Cluster (Cluster Analysis) is called cluster again, is a kind of method of research things classification in the mathematical statistics subject.It does not know the classification of sample in advance, and utilizes the priori of sample to come the structural classification device, i.e. unsupervised learning classification.Treat in shortage will adopt unsupervised classification, i.e. cluster analysis under the situation of priori of classification mode.Cluster analysis is with distance and degree of scatter between each proper vector of methods analyst of mathematics. some proper vector may be gathered into several groups, can be by classifying apart from distance between each group.The cluster centre of each class is exactly such core.Comprised the different subclass of SOME PROPERTIES in the sample set, the task of cluster analysis is sought these subclass exactly." things of a kind come together, people of a mind fall into the same group " is the basic point of departure of cluster analysis.

Above-mentioned mode identification technology, extracted the characteristic information of human motion, how could more abundant, more reasonably utilize these information, translated into the control of musical features? here two kinds of schemes have mainly been adopted: first kind, human body attitude is corresponded to fixing note.Second kind, human body attitude is corresponded to a music libraries.

The following describes the various emotional informations of body gesture in the present embodiment.

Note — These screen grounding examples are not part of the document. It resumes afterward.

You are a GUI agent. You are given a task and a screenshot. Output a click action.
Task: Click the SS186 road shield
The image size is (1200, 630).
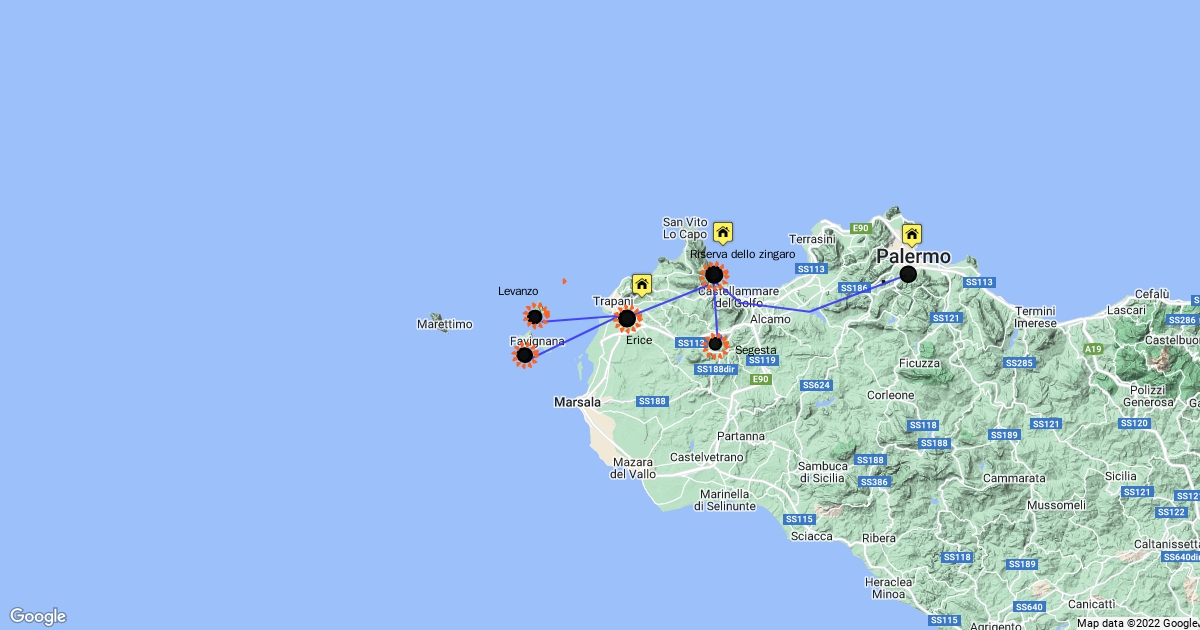click(x=854, y=288)
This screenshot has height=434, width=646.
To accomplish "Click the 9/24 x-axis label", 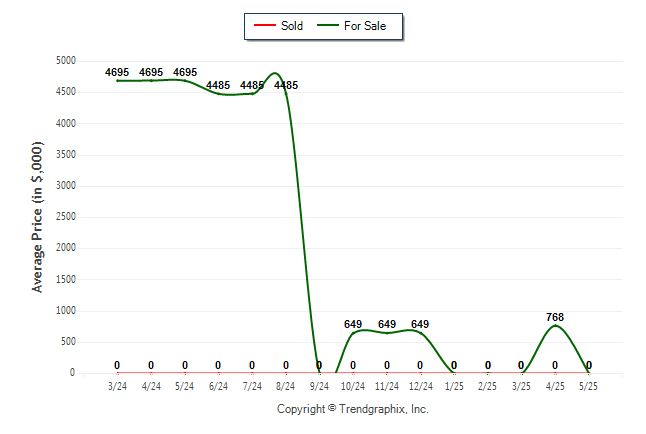I will click(319, 386).
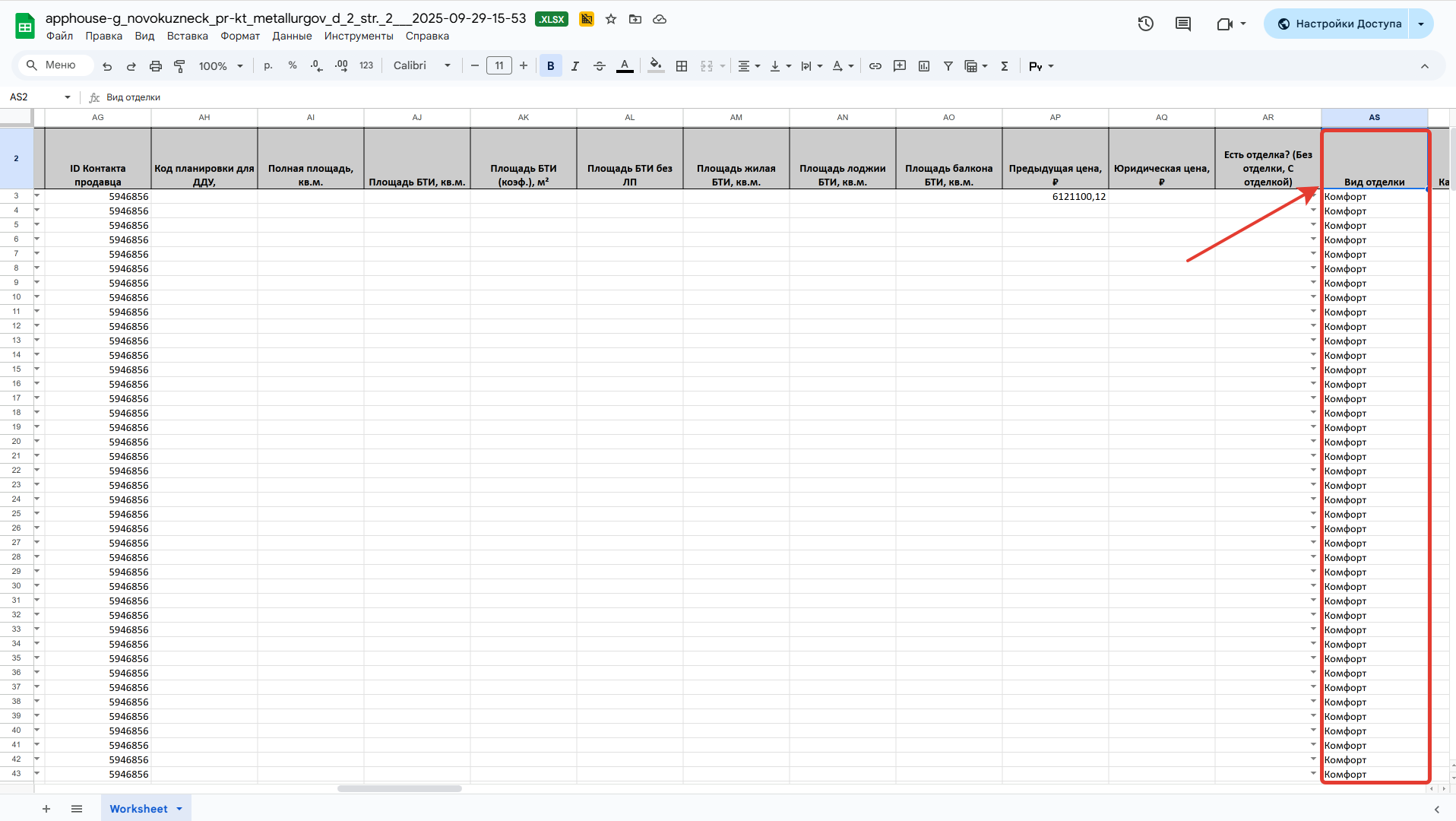Open the fill color paint bucket

click(656, 66)
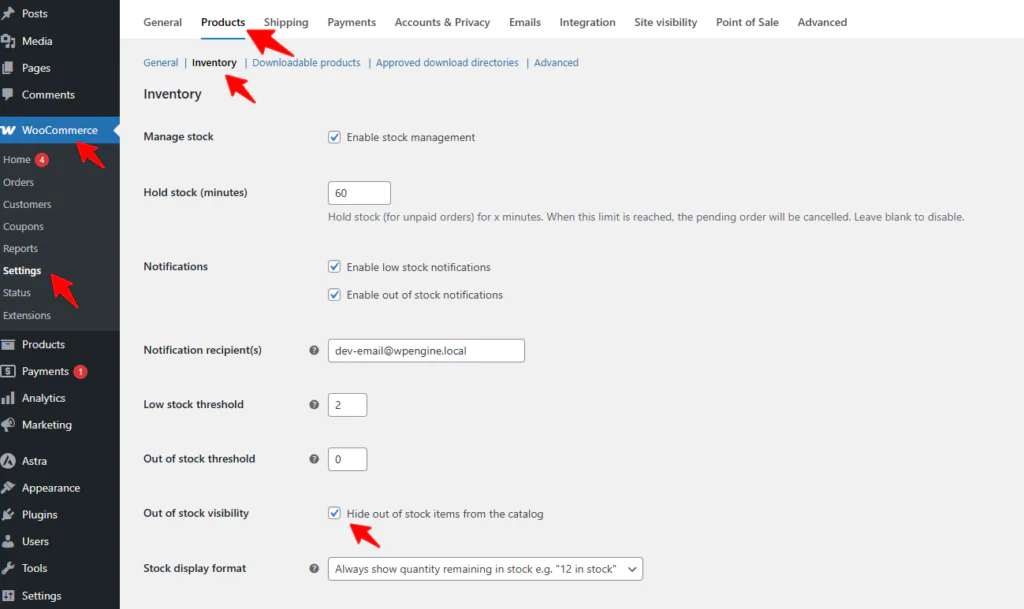
Task: Disable the Enable stock management checkbox
Action: pos(335,138)
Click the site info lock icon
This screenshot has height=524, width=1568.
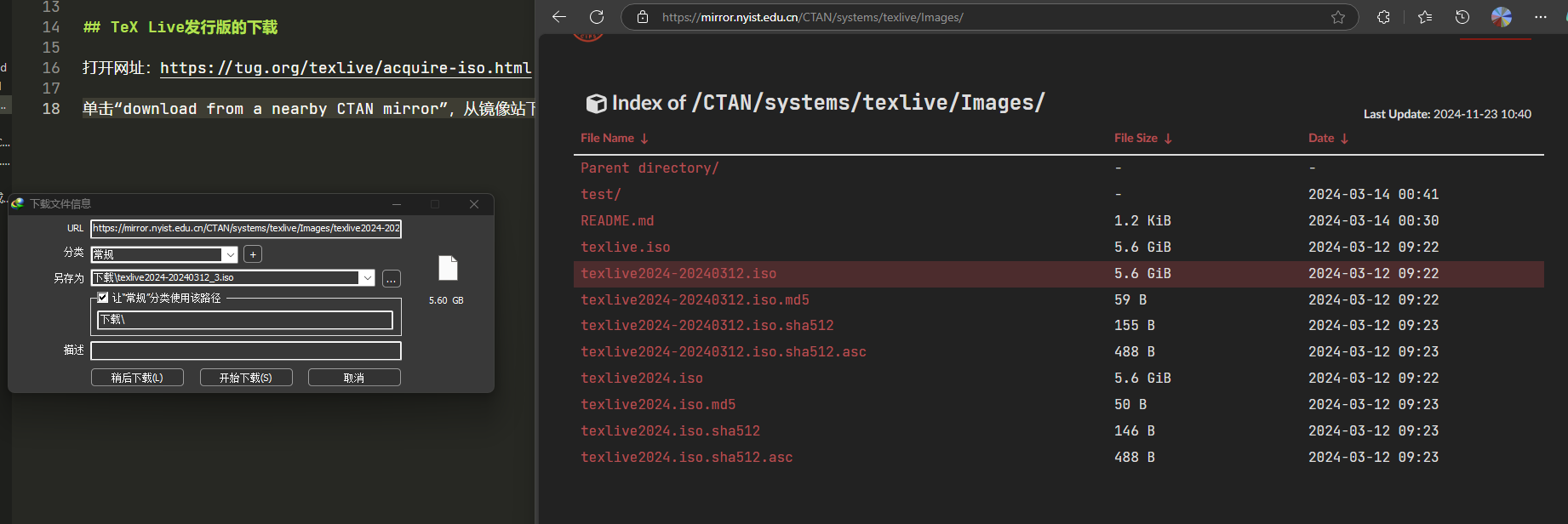pos(643,17)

Health similarly is the sensor that can't close, is constantly transmitting people's mood and state, is constantly transmitting mood and impression.Can cry bitterly during as people's sadness, can dance for joy when exciting, can flush red during indignation, can laugh heartily when glad, the meeting eyes close when frightened.Musical performance then can be expressed specific emotion as sad, indignation, happiness and fear etc.In order to hold the emotion information that human body transmits more exactly, therefrom find out the tie of attitude and music contact, this paper has studied different human body attitudes, now enumerates the most representative posture as follows:

(1) single arm held upward

(2) both hands are backed up

(3) arm is handed in the front

(4) two arm held upwards:

The emotion information of human body attitude transmission usually be subjected at that time sight, concern the influence of external factor such as the depth, culture background.Even if duplicate posture under different environment, culture or identity, also can show different implication.This just makes that research has too many uncertainty, and is subjected to the influence of extraneous factor in many ways.In order to make experimental result simpler, intuitive, clear, we have got rid of the influence of external factor such as environment, culture, identity, directly start with, athletic posture has been corresponded to different notes or music module from the emotion of musical form structure, music style and melody performance.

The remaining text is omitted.